**SET EXERCISE:** Write out the lines below word for word, but leave out the pictures.

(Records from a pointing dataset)
>> Begin

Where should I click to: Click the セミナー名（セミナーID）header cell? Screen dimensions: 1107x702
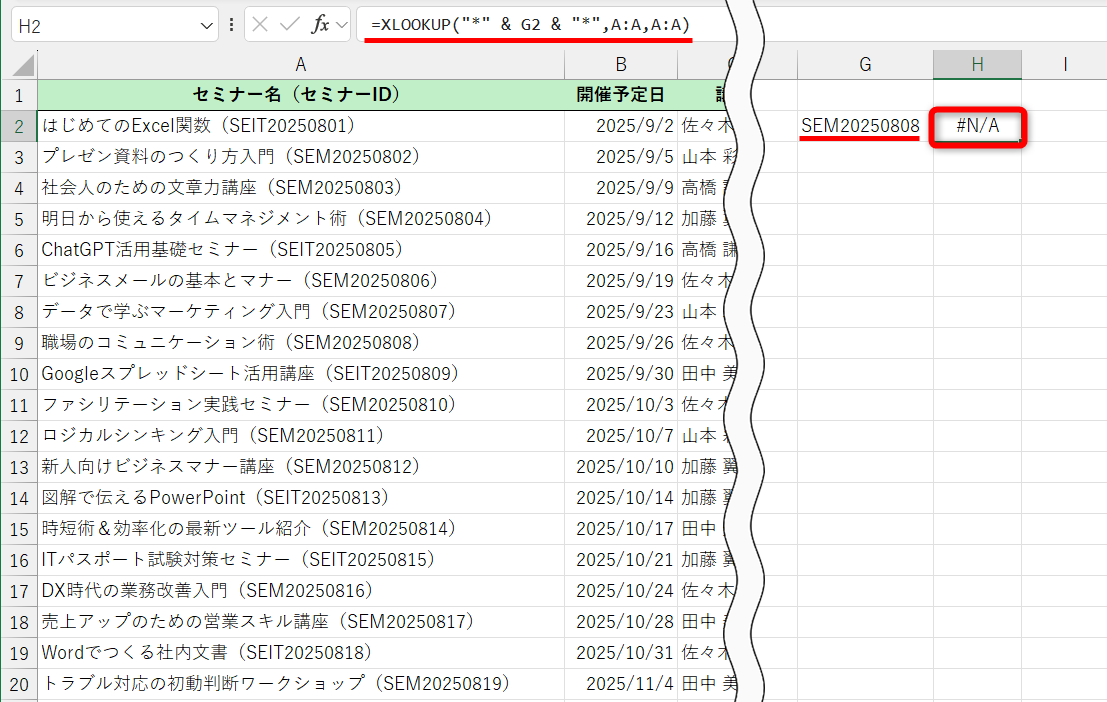click(x=300, y=89)
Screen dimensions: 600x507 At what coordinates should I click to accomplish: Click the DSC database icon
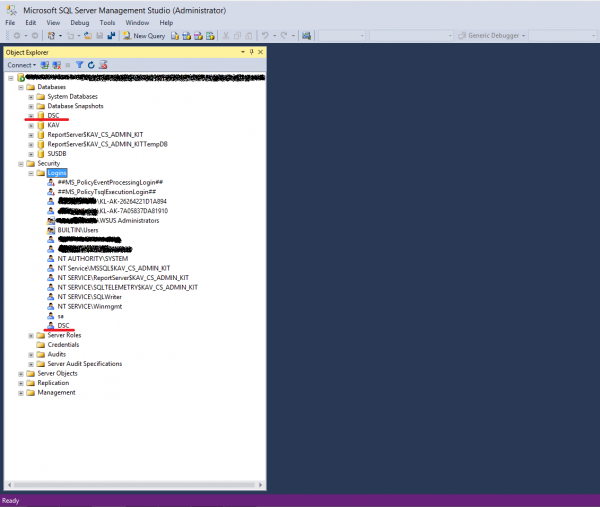41,115
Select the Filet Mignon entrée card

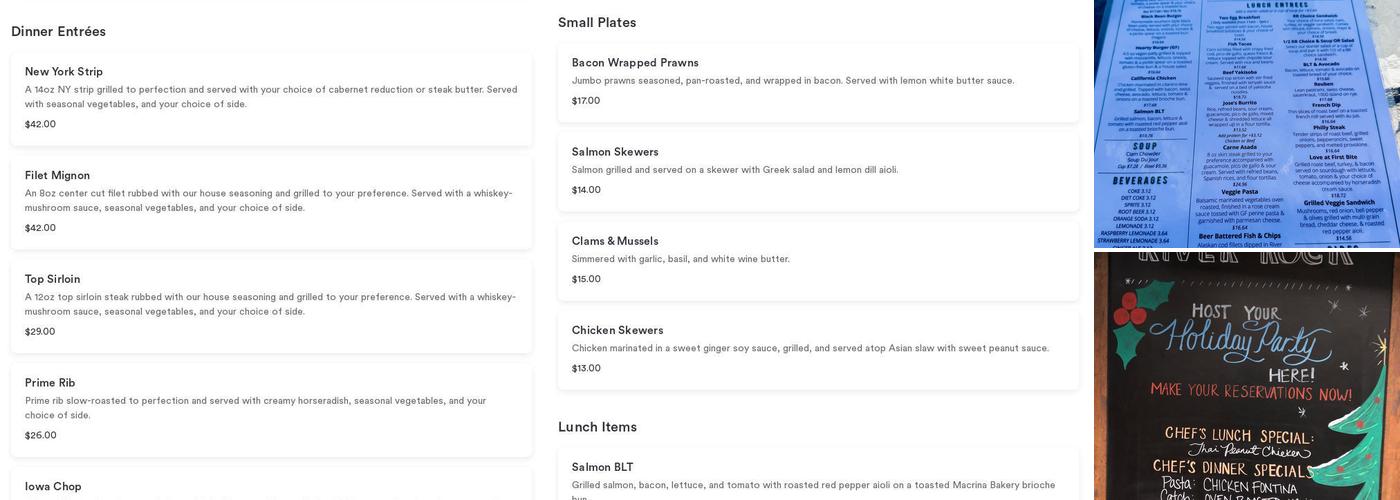tap(271, 202)
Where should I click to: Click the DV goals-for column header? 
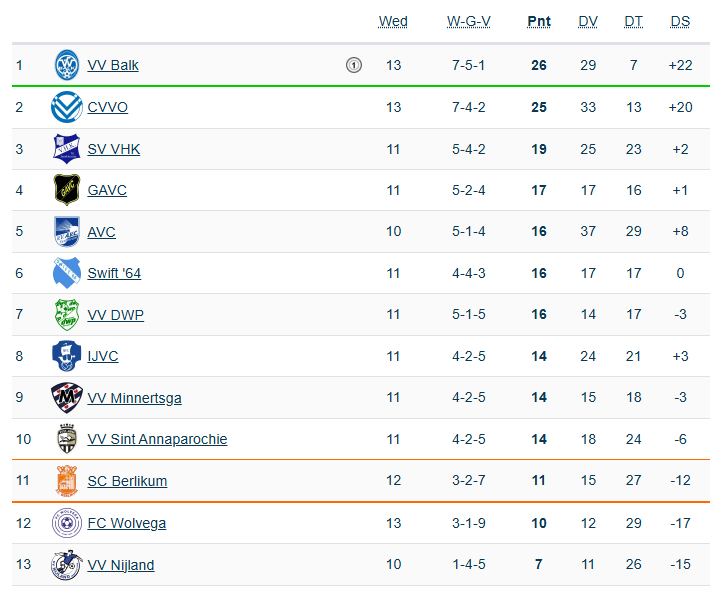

>> End

**SOLUTION:**
Where should I click to: Click the セミナー名（セミナーID）header cell? Screen dimensions: 1107x702
click(x=300, y=89)
Screen dimensions: 600x507 At what coordinates should I click to accomplish: Click the DSC database icon
41,115
Select the Filet Mignon entrée card

tap(271, 202)
Where should I click to: Click the DV goals-for column header? 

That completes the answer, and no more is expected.